The contention of defendant that the court erred in permitting proof, as to the number of men who were "supposed to be lifting" on the pipe at the time of the injury, is without merit. The plaintiff's claim that he was injured in the lifting of the pipe would naturally depend on the fact as to whether the object lifted was heavy enough to cause the injury, and the evidence offered was a circumstance offered to corroborate his claim that the lifting of the heavy pipe caused the injury.
The defendant's propositions covering the objections made to the plaintiff's evidence that the hernia complained of was not at the site of a previous hernia, because the plaintiff was a nonexpert and inexperienced witness, and would present conclusions which could be based only upon a technical knowledge and skill of surgery, cannot be sustained. The plaintiff needed no technical or surgical knowledge to enable him to see and feel a protrusion in his abdomen as big as a goose egg; he needed no knowledge of surgery to enable him to locate a pain. He gave the facts upon which he based his statement that the hernia was not at the site of the first hernia, and this evidence was proper to go to the jury.
Where a witness tells the facts upon which his opinion is based, the rule permits the admission of nonexpert opinion. The objection goes to the weight, rather than to the admissibility, of the testimony. Mo., K. T. Ry. Co. v. Brantley, 26 Tex. Civ. App. 11, 62 S.W. 99 (writ denied).

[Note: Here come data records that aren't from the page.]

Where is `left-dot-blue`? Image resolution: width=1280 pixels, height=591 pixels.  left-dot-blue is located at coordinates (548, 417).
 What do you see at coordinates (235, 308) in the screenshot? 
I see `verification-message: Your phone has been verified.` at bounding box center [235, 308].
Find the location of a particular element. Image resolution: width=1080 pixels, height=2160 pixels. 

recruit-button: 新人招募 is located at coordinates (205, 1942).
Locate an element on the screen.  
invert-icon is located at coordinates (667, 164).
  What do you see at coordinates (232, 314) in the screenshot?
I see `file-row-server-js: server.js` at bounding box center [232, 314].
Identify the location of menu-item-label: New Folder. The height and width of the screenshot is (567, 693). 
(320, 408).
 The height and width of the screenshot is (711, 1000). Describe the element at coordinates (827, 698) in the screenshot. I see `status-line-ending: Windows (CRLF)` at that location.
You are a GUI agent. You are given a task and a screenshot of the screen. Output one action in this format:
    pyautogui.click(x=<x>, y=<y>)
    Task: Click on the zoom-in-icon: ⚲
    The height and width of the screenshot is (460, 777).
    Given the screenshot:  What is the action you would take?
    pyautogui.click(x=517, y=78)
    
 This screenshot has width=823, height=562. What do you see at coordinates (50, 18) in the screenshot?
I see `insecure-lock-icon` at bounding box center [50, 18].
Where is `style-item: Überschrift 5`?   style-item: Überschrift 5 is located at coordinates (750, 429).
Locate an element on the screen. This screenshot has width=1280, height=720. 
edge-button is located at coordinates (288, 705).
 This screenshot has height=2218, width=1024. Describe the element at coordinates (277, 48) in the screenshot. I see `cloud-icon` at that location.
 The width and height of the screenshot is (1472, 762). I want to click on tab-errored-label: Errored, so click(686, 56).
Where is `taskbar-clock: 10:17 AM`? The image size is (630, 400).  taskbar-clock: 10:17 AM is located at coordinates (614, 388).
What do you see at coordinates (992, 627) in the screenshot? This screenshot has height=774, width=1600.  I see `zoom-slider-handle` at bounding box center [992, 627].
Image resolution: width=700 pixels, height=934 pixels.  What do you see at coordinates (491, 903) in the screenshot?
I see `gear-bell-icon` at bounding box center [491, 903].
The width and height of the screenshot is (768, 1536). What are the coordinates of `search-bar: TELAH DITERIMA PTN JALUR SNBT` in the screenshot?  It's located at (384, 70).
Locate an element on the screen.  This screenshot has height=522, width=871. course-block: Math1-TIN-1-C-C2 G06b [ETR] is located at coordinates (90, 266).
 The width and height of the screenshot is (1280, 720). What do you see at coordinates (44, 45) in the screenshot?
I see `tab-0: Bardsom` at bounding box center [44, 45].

The plaintiff's petition alleges that it was the duty of the defendant to furnish him with competent surgical treatment by radical operation, and that he has been ready and willing to submit to said operation, but that the defendant has, at all times, refused, and still refuses, to furnish same, etc. Article 8306, § 12b, subd. 4, Revised Statutes 1925, provides for such an operation. It was therefore permissible for the plaintiff to plead and prove that he was ready and willing for the operation, and that the defendant refused to have same performed, or failed to have same performed.
We have considered all assignments and propositions, and, finding no reversible error, we affirm the trial court's judgment.